■ Prompt ■
In this exercise, copy exactly the lines from the one that contains "You are a computer-use" through the end of the entries below; pictures are not copied.

======== Provided records ========

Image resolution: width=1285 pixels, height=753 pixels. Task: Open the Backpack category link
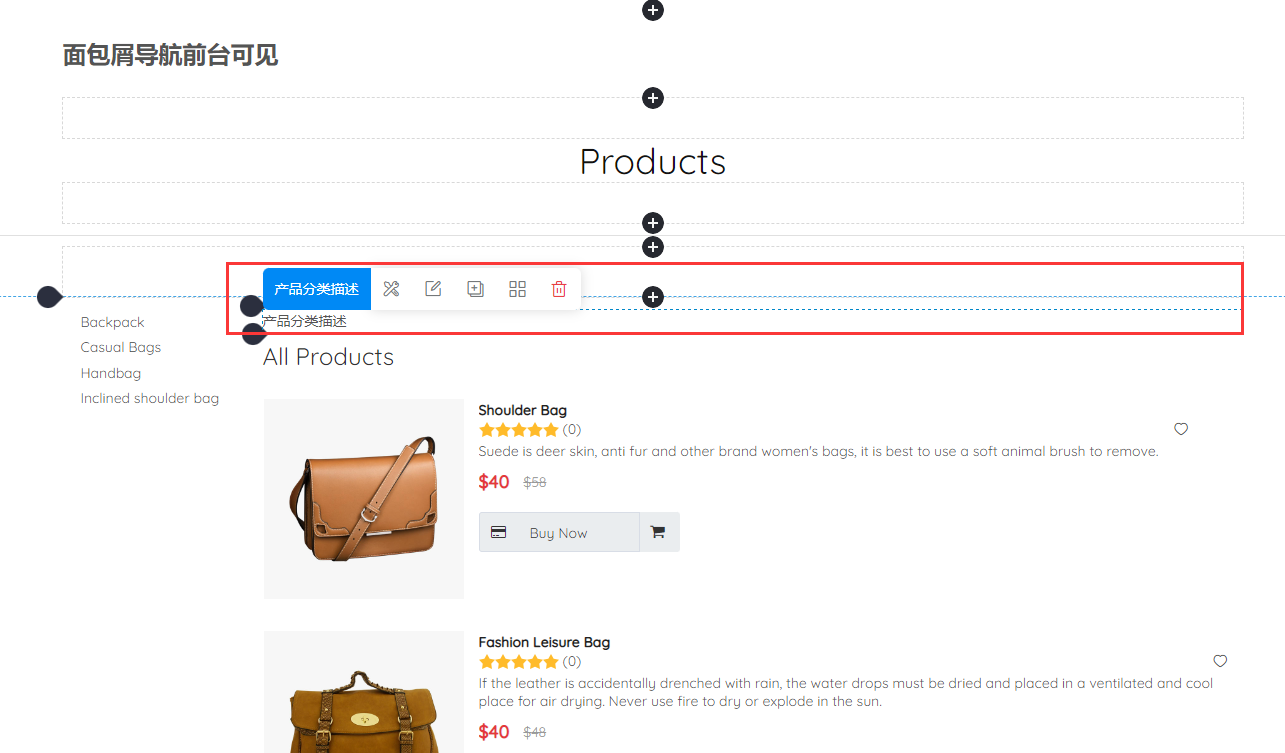pos(113,322)
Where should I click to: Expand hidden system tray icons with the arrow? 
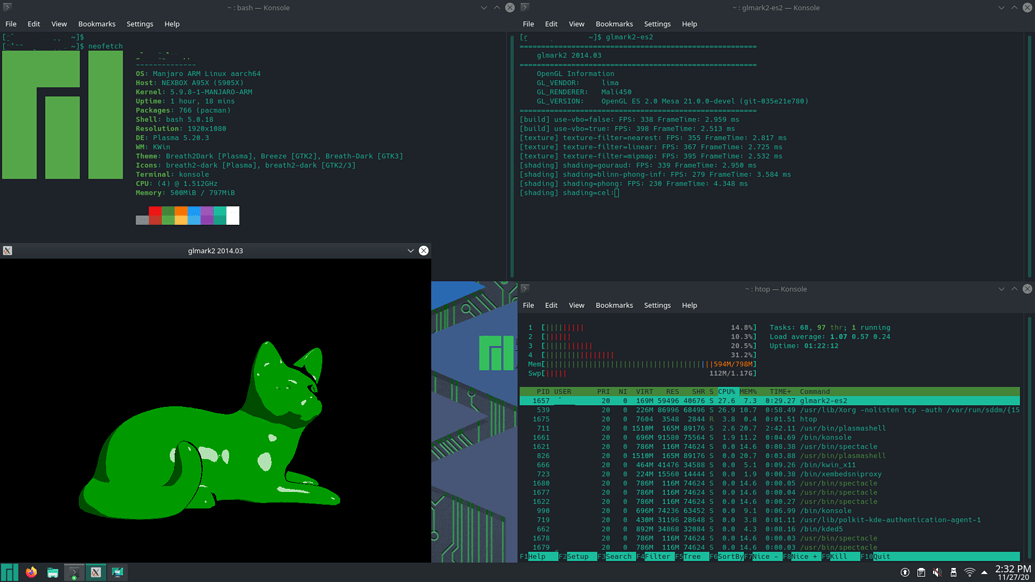(984, 572)

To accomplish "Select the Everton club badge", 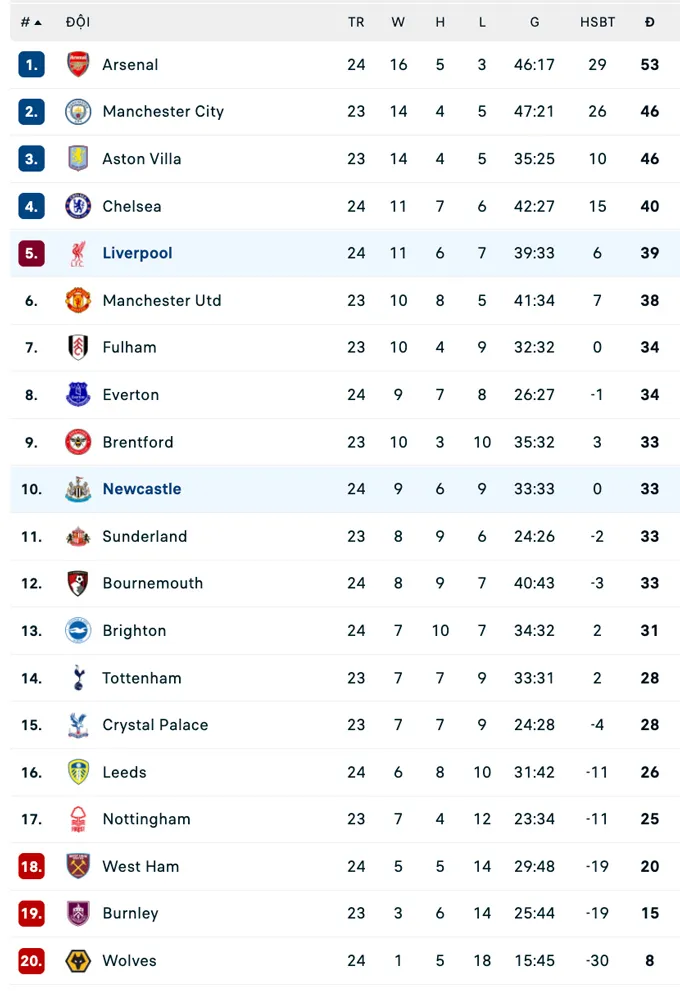I will point(78,394).
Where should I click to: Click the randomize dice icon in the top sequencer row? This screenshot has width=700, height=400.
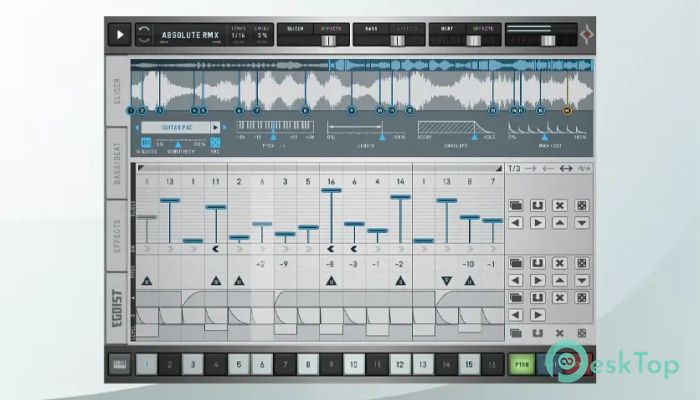[x=580, y=206]
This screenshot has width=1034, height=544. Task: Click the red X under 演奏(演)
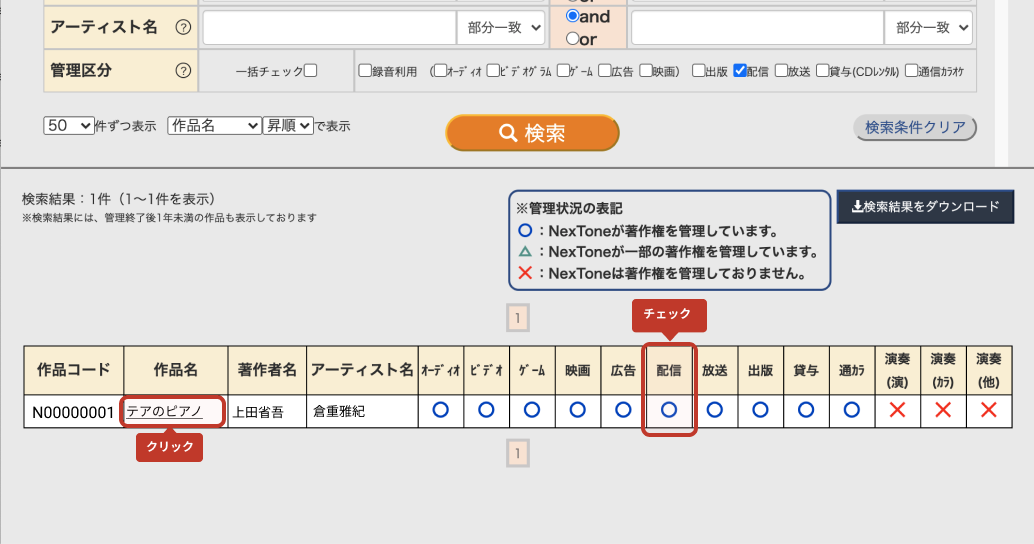click(897, 410)
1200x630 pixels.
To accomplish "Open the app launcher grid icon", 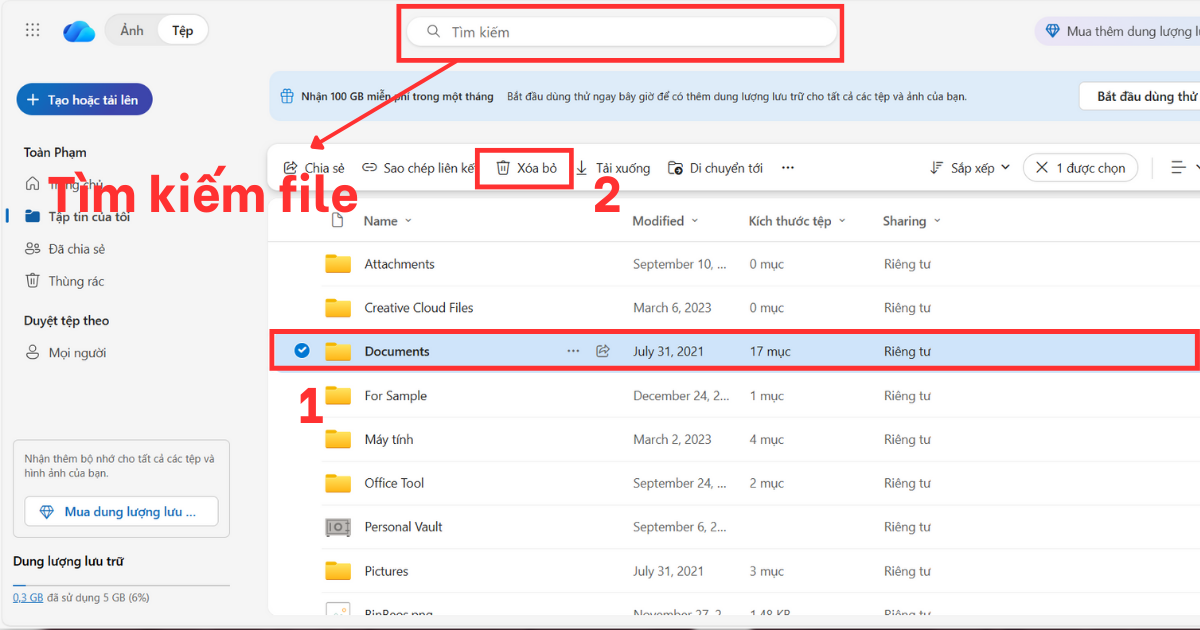I will (32, 29).
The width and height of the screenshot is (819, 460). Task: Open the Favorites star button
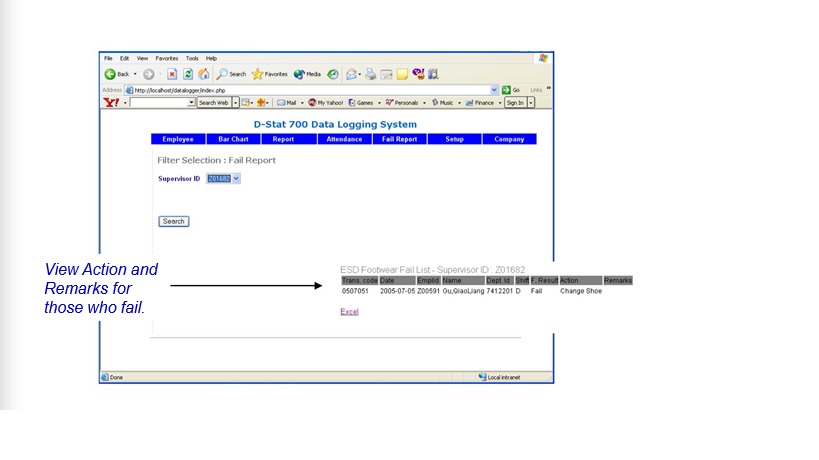click(269, 74)
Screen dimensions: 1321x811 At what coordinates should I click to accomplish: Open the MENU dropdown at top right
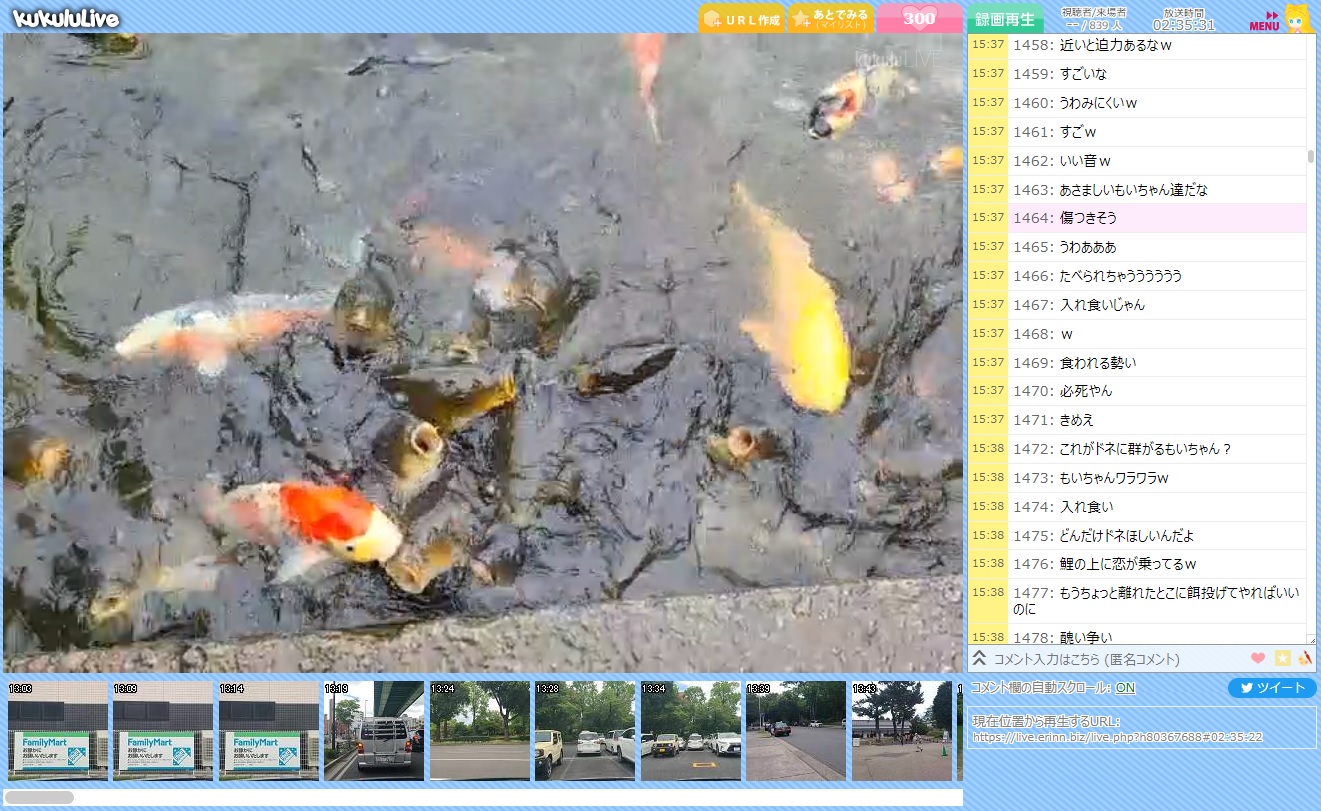tap(1264, 22)
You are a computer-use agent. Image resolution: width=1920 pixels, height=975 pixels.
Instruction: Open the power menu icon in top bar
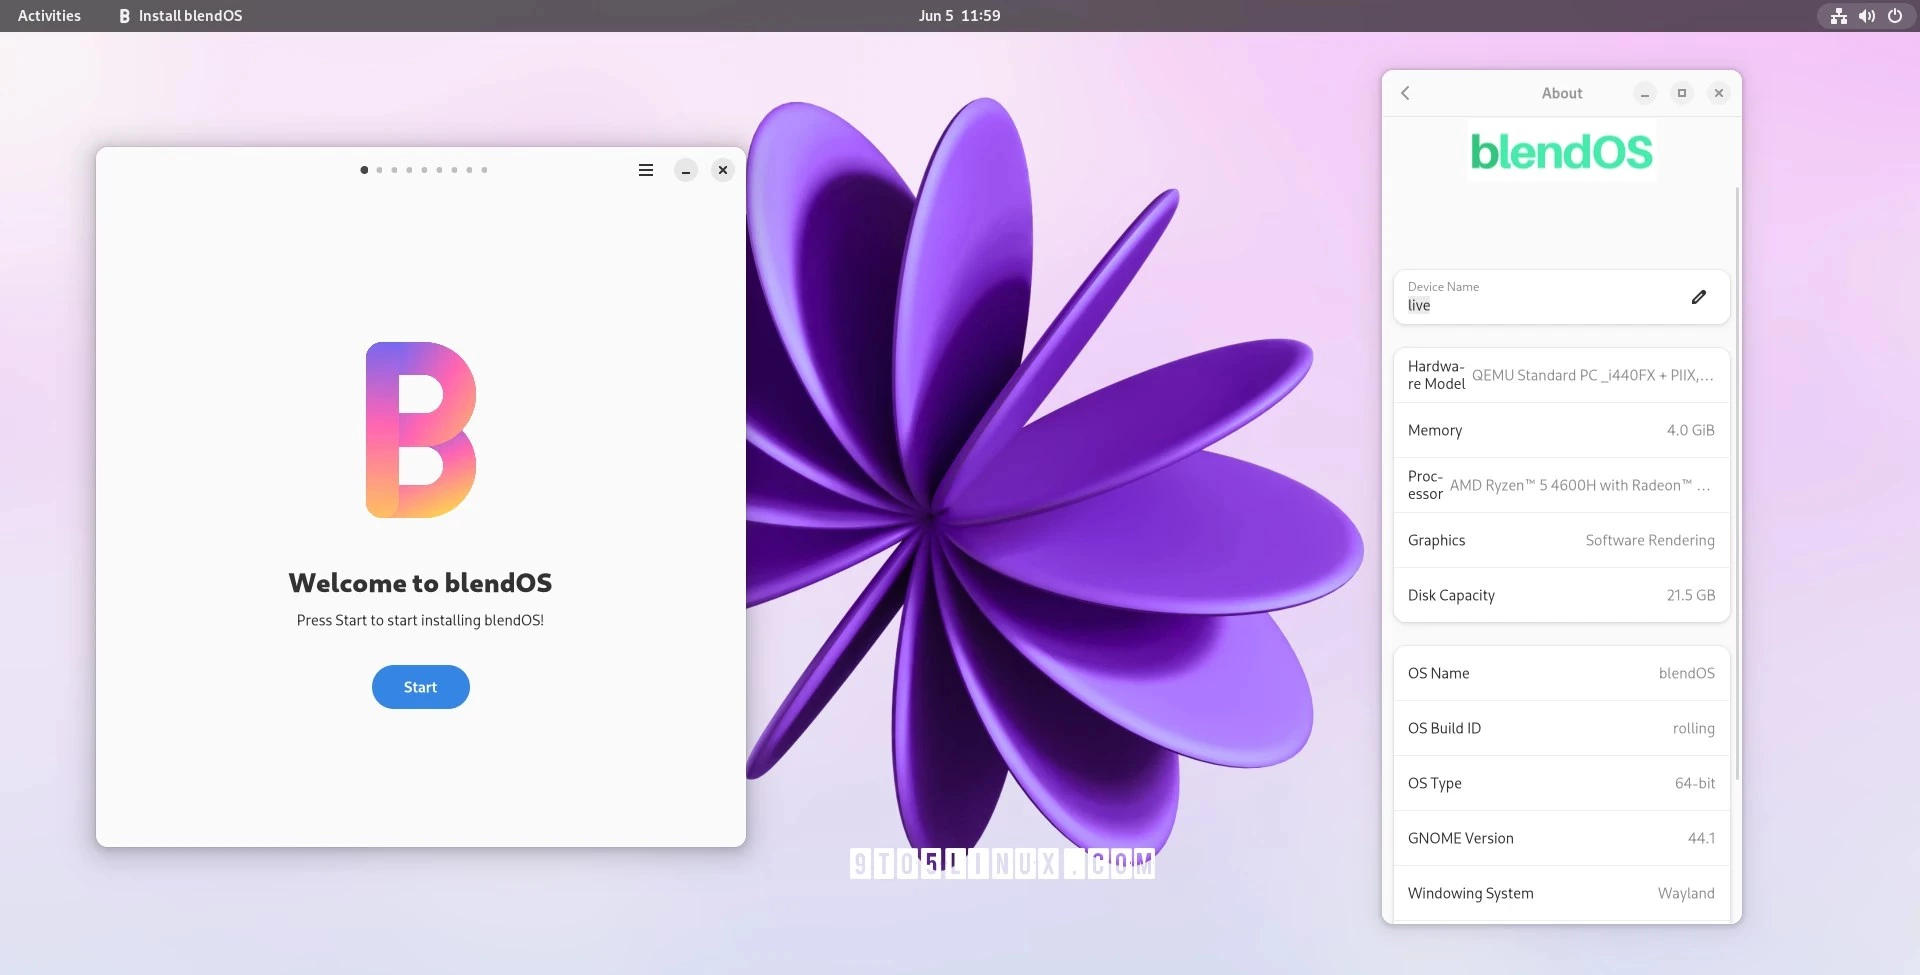point(1894,16)
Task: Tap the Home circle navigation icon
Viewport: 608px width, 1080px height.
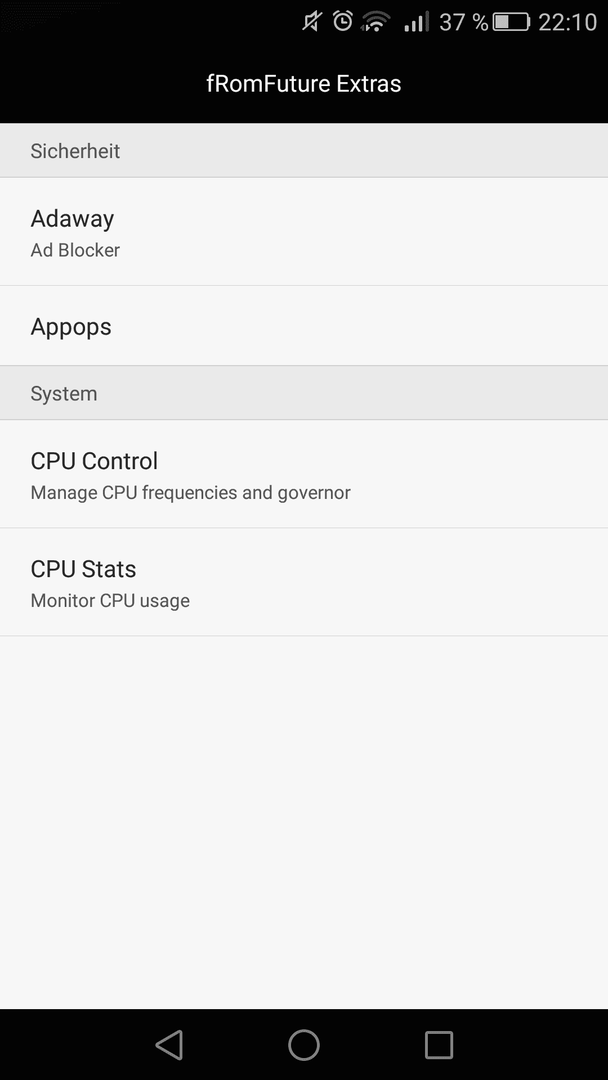Action: [x=304, y=1044]
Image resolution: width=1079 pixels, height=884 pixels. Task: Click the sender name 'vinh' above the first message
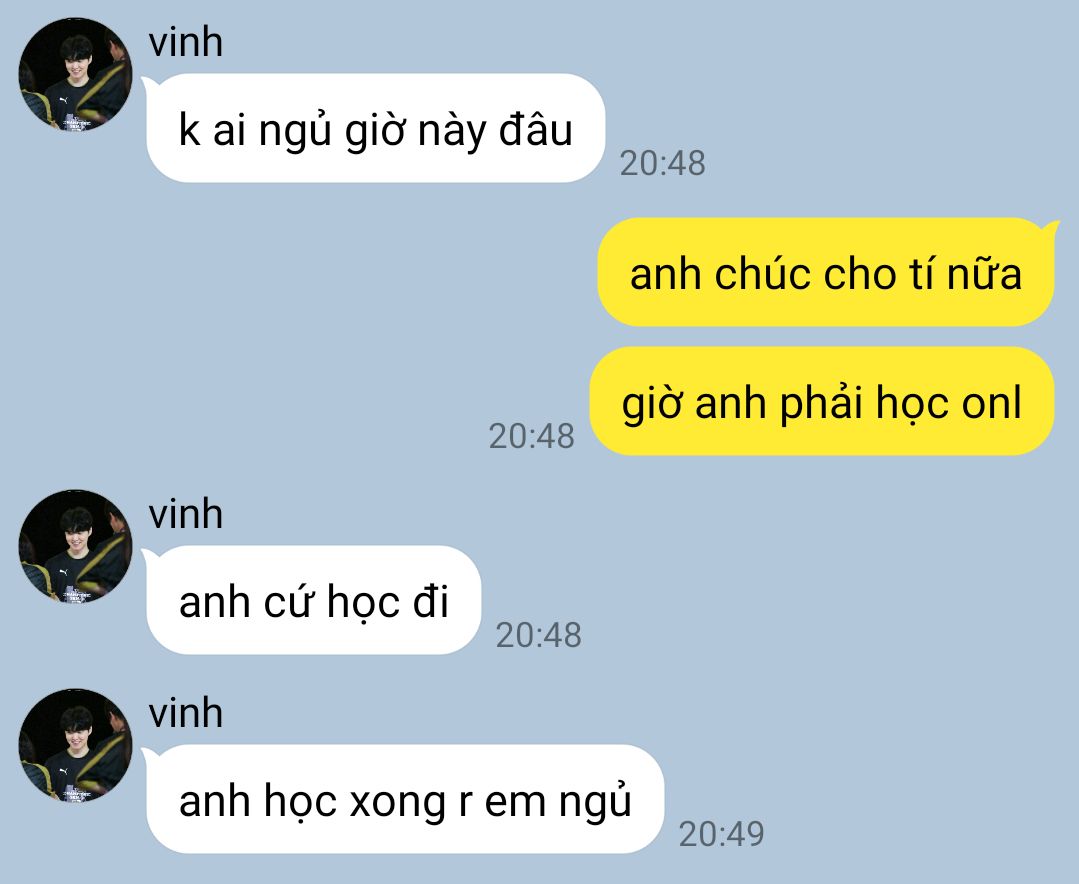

========

■ Reply ■
You are a computer-use agent. Image resolution: width=1920 pixels, height=975 pixels.
Instruction: Open the power menu icon in top bar
point(1894,16)
Task: Tap the Home circle navigation icon
Viewport: 608px width, 1080px height.
Action: [x=304, y=1044]
Image resolution: width=1079 pixels, height=884 pixels. Task: Click the sender name 'vinh' above the first message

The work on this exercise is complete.